A great culture means everyone is in line and dedicated to making the team successful. A poor culture means that individual agendas are more important than unity and a common cause.
I’ve always admired Iowa’s football culture from a distance. The Iowa Way, it was called. I had no idea that way was the wrong way. The past two months have changed my thinking.
The insightful and sobering external investigation of Iowa’s football program by Husch Blackwell, released last week, showed that racial disparity was woven into the Iowa Way.
Iowa football Coach Kirk Ferentz issued a statement after the report was released Thursday, and the word culture was included.
“We have started by focusing on a culture that is more inclusive for all players and coaches,” Ferentz said. “A strong culture is based on trust and creates a sense of safety and unity where a team is more important than an individual. Over the past many weeks, I learned that our culture was not as strong or as inclusive of players and coaches as I thought.”
As a white, 66-year-old former newspaper reporter, I know I have a blind spot when it comes to racial injustice. I’ve never been stopped by the police or taunted because of the color of my skin.
I have been fortunate over the years to interview plenty of Hawkeye football players and coaches, black and white, and enjoyed the interaction. My one-on-one interviews with Ferentz have always been something I’ve looked forward to and enjoyed very much. He’s always been someone I’ve admired, far beyond football.
I never picked up, from any of those interviews, that racial bias was part of the Iowa Way. And I’m guilty of buying into the culture as it was presented to me.

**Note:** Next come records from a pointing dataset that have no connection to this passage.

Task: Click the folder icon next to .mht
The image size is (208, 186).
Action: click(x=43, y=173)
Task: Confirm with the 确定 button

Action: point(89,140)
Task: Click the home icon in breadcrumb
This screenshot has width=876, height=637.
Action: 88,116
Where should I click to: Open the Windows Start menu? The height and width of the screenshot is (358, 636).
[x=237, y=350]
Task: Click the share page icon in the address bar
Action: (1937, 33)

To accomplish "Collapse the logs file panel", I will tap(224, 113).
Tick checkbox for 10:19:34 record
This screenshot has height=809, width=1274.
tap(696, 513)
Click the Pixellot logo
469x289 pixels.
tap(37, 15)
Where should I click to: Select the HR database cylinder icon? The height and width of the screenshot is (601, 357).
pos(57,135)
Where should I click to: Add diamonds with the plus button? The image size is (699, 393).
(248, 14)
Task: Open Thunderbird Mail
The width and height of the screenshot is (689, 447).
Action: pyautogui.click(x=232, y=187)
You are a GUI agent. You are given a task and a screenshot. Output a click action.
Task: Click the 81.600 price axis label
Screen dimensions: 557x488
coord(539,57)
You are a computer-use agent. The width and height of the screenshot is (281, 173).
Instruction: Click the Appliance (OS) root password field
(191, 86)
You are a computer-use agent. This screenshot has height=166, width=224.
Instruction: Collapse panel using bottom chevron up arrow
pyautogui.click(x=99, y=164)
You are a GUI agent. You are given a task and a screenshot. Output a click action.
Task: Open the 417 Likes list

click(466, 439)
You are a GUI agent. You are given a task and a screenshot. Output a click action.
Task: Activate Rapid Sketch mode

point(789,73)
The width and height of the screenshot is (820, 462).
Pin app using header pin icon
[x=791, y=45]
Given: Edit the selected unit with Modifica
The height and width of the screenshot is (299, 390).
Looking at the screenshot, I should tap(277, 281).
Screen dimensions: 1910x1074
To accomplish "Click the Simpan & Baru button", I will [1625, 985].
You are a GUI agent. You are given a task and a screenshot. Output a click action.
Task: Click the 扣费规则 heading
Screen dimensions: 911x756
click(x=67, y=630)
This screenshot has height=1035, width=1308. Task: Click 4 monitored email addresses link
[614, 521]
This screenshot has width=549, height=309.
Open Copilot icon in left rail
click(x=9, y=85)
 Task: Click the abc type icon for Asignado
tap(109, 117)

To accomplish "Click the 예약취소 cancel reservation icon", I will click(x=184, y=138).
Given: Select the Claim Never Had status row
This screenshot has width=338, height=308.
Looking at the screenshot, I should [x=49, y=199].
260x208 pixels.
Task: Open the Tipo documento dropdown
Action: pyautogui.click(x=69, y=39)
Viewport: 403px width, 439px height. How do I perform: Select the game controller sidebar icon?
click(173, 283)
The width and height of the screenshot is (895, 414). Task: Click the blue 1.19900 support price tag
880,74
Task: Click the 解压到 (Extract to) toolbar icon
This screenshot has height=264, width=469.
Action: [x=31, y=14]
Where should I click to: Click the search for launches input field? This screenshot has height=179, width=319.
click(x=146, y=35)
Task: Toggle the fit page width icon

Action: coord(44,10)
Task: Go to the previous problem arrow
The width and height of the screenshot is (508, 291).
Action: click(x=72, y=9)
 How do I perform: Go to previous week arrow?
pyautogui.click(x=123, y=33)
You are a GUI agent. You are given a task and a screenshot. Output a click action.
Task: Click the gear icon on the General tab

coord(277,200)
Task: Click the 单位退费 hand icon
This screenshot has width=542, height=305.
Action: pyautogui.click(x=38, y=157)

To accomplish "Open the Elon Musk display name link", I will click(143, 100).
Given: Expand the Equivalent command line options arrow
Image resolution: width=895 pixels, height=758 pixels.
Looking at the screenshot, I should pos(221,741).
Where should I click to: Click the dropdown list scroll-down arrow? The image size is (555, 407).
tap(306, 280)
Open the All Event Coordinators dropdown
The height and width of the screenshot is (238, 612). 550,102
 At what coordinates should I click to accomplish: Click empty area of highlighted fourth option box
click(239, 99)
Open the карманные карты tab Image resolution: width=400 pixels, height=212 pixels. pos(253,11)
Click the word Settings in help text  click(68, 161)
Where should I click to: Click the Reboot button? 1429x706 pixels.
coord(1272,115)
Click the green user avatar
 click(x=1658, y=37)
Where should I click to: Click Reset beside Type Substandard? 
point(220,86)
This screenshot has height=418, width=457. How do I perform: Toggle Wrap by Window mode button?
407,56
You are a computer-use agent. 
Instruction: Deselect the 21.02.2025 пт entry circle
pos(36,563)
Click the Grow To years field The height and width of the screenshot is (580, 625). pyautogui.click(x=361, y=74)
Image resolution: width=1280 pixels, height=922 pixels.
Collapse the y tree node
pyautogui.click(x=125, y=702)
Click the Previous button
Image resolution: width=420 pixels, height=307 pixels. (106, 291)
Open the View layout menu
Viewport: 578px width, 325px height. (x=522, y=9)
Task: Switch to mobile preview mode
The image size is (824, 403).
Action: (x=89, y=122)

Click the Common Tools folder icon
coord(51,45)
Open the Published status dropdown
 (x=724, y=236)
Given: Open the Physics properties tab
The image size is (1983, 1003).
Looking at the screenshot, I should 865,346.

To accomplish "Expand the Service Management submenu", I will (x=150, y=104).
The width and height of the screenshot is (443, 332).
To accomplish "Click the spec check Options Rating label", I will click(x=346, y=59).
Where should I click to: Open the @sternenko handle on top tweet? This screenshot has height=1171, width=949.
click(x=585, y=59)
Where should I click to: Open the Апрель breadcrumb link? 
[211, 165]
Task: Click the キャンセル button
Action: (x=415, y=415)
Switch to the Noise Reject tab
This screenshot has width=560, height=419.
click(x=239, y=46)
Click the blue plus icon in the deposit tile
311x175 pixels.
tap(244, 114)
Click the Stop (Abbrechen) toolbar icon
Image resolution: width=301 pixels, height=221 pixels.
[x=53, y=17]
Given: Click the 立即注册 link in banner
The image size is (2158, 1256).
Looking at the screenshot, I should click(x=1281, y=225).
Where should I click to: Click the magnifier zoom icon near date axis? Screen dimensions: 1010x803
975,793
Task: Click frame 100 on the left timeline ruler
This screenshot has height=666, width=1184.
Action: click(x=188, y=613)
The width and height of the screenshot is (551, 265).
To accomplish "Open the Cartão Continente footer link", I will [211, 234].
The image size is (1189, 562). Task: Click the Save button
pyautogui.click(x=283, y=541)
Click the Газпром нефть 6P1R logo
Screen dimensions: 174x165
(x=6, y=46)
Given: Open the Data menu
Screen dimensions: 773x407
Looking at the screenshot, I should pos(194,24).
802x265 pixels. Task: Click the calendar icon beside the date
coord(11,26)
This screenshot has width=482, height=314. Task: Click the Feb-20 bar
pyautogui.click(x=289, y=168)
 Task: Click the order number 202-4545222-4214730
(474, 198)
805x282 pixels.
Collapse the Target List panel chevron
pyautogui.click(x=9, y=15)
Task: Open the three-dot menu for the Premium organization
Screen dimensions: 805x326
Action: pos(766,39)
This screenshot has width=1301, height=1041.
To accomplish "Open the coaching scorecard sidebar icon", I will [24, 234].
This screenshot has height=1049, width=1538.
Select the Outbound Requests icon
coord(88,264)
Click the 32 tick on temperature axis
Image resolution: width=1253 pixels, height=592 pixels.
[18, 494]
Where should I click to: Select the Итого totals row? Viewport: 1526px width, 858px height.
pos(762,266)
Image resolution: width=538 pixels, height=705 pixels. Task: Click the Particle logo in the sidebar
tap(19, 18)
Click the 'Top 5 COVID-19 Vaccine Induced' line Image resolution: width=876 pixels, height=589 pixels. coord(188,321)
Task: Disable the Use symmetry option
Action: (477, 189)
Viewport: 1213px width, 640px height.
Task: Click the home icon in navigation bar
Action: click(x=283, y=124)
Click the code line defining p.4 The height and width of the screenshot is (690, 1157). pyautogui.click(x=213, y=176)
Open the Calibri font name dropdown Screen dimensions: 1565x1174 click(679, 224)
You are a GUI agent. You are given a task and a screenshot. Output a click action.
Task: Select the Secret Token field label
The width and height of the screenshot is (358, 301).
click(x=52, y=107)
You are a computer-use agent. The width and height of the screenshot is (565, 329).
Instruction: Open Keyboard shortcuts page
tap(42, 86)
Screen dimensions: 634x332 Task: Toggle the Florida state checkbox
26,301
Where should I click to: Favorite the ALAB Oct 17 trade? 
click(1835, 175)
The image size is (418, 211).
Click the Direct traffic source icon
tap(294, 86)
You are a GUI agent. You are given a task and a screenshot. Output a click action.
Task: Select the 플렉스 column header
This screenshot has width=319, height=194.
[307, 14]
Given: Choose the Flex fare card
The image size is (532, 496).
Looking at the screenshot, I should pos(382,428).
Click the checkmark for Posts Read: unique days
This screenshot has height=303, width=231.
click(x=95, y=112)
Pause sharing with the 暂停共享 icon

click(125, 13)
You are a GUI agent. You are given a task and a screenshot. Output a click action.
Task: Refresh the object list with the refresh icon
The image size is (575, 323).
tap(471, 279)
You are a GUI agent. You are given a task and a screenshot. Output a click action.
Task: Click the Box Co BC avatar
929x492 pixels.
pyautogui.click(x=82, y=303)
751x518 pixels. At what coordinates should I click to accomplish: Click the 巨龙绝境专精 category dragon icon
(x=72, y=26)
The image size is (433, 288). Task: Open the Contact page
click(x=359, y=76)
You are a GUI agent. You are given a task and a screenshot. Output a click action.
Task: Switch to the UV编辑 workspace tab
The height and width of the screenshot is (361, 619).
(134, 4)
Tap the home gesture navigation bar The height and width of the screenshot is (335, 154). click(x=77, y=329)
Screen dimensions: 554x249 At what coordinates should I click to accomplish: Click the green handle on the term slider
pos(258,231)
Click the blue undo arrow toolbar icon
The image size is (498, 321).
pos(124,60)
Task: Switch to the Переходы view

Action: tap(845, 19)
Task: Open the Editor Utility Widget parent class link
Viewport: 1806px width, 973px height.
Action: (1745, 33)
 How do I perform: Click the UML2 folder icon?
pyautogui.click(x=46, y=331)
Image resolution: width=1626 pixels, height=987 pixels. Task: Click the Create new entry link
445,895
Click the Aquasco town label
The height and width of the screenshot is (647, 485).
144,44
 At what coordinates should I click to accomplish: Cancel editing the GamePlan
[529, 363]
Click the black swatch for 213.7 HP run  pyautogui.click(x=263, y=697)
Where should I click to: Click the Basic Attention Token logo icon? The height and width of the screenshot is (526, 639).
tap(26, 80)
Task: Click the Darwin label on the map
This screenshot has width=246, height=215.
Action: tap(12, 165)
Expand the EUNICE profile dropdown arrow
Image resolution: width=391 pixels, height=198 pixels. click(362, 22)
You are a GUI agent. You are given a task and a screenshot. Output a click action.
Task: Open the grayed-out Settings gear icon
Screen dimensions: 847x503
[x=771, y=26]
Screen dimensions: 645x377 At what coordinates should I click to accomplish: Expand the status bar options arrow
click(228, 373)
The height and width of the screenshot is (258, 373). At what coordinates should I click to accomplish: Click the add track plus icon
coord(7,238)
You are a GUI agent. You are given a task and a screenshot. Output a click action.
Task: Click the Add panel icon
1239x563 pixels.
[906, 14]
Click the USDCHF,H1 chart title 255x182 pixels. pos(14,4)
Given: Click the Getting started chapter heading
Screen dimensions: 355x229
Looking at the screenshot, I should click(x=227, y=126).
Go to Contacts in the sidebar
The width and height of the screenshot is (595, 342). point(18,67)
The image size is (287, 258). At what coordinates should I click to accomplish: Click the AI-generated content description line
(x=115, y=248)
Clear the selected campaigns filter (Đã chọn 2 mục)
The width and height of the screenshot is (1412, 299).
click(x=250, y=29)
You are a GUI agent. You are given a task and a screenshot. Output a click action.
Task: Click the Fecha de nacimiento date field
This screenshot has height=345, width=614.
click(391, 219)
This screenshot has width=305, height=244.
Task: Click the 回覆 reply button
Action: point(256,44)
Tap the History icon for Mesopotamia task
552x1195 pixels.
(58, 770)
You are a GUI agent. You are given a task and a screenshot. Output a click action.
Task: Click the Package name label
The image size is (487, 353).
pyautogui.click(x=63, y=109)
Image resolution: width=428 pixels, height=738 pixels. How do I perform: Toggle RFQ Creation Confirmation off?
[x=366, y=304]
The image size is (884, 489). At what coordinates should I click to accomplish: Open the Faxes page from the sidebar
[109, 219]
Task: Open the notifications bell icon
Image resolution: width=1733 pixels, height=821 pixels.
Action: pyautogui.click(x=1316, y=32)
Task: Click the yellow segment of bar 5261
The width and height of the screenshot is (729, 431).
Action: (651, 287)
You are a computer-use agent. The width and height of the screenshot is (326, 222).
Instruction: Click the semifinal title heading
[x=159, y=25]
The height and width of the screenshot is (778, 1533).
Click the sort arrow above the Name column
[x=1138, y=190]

The Husch Blackwell report touched on something that didn’t surprise me: Ferentz is still respected by a large majority of his players, black and white.
“While many players shared criticisms about the program generally or their personal experiences with certain coaches, most players commented positively about Head Coach Kirk Ferentz and his leadership of the program,” the report said.
While many of the most disturbing stories that have come to light in recent weeks don’t include Ferentz, he is the leader of the program. And he’s the man who is ultimately responsible for everything that goes on. It’s similar to the NCAA penalizing a program for institutional control.
“I am responsible, period,” Ferentz said last week. “As the head coach, I am responsible for all facets of the program.”
Ferentz turned 65 years old on Saturday, two days after the internal investigation was released. I’m sure he’s had better birthdays. But I’ve read four things that give me confidence that Iowa football is undergoing a positive culture change.
I’ve read more than my share of written statements over the years. They all sound good, but often end up being nothing more than semantics.
But as I read Ferentz’s statement last week, I was struck by one paragraph in particular.
“This has been a moment of truth for me as a leader for the program I have devoted my career to building,” he said. “The release of this independent review is not the end of the conversation, it is the beginning of the next chapter in our program’s history.”
The tipping point to this story occurred in the first week of June, when former Hawkeye and current Chicago Bear James Daniels tweeted, “There are too many racial disparities in the Iowa football program. Black players have been treated unfairly for far too long.”
Those 21 words opened the doors of social media to other stories that had lived in the shadows for far too long.
Last week, Daniels tweeted this:
“So much positive change within the Iowa football program and athletic department! It is amazing to see.”
And there was this tweet from another former Hawkeye, Jaleel Johnson, now with the Minnesota Vikings:
“I believe Iowa is headed in the right direction. I’m excited.”
And there was this from another ex-Hawkeye, Anthony Herron, who is now a member of the media.
“To be blunt, an old white man willing to listen and see where we can improve is an example I hope A LOT of folks in our society try to emulate.”
The ball is clearly in Ferentz’s court. And by the sound of those tweets, he’s on his way to leading a positive movement for change.